Assignment: Each record needs to be retyped exactly, though its pictures should not appear.

-------------------------

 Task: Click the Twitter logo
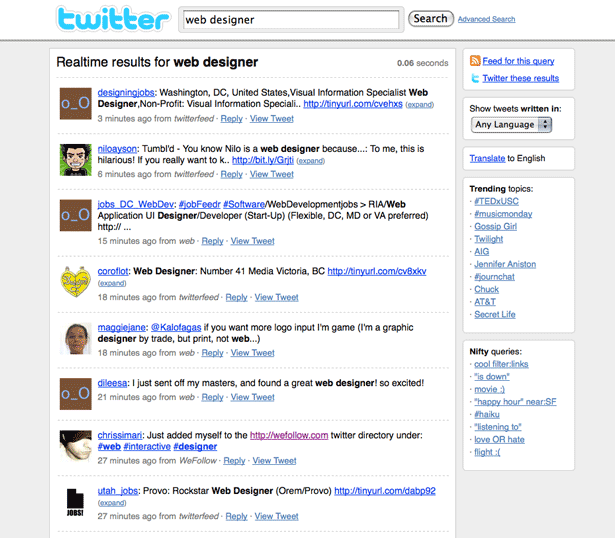tap(113, 19)
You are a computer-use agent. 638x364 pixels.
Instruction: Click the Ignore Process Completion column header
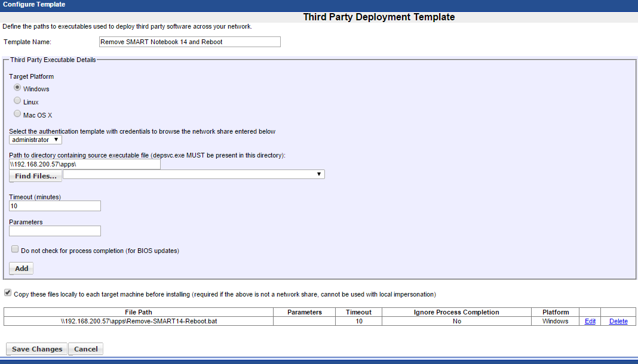click(x=456, y=312)
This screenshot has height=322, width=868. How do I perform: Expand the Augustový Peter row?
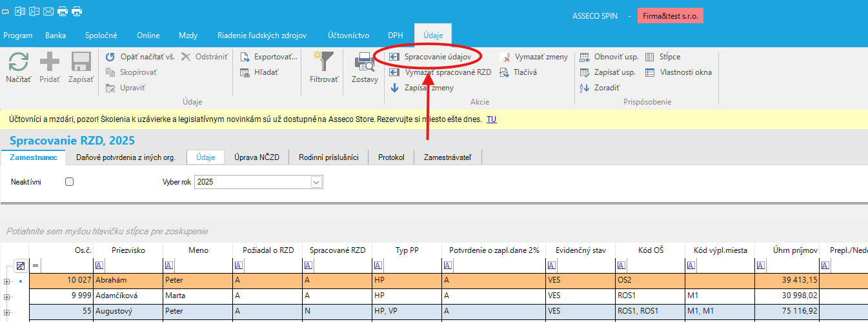tap(7, 312)
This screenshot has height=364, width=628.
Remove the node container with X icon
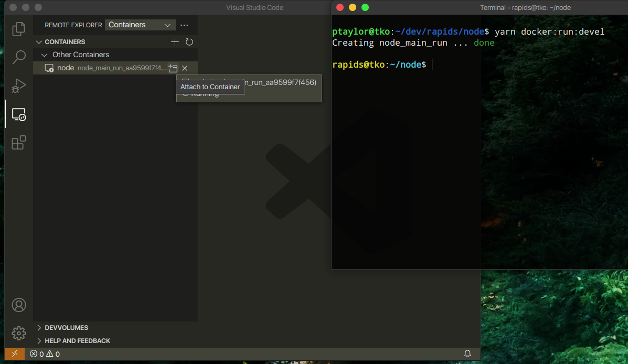[x=185, y=68]
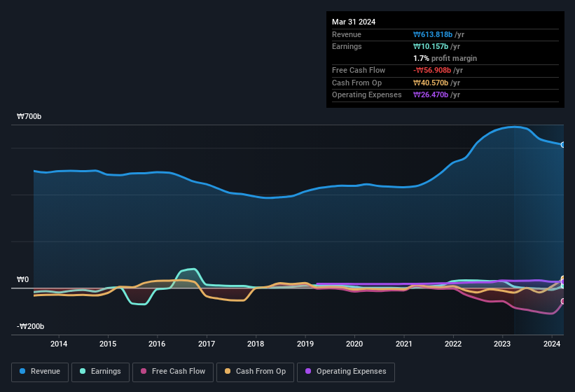This screenshot has width=575, height=392.
Task: Click the blue Revenue endpoint marker on chart
Action: [x=563, y=145]
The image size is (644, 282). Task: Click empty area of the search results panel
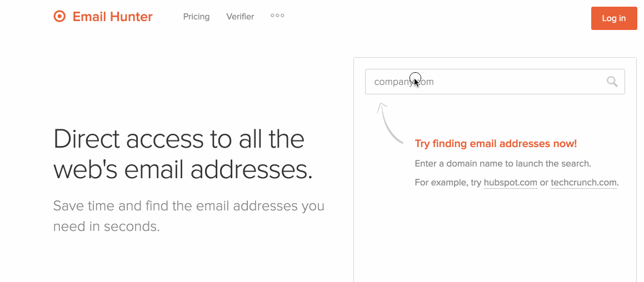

-------------------------

Output:
 Task: Click the Twitter logo
tap(113, 19)
You are a computer-use agent. 638x364 pixels.
Instruction: Click the Ignore Process Completion column header
click(x=456, y=312)
This screenshot has height=322, width=868. How do I perform: Expand the Augustový Peter row?
tap(7, 312)
This screenshot has height=364, width=628.
Remove the node container with X icon
[x=185, y=68]
This screenshot has width=575, height=392.
Task: Click the blue Revenue endpoint marker on chart
Action: [x=563, y=145]
The image size is (644, 282). Task: Click empty area of the search results panel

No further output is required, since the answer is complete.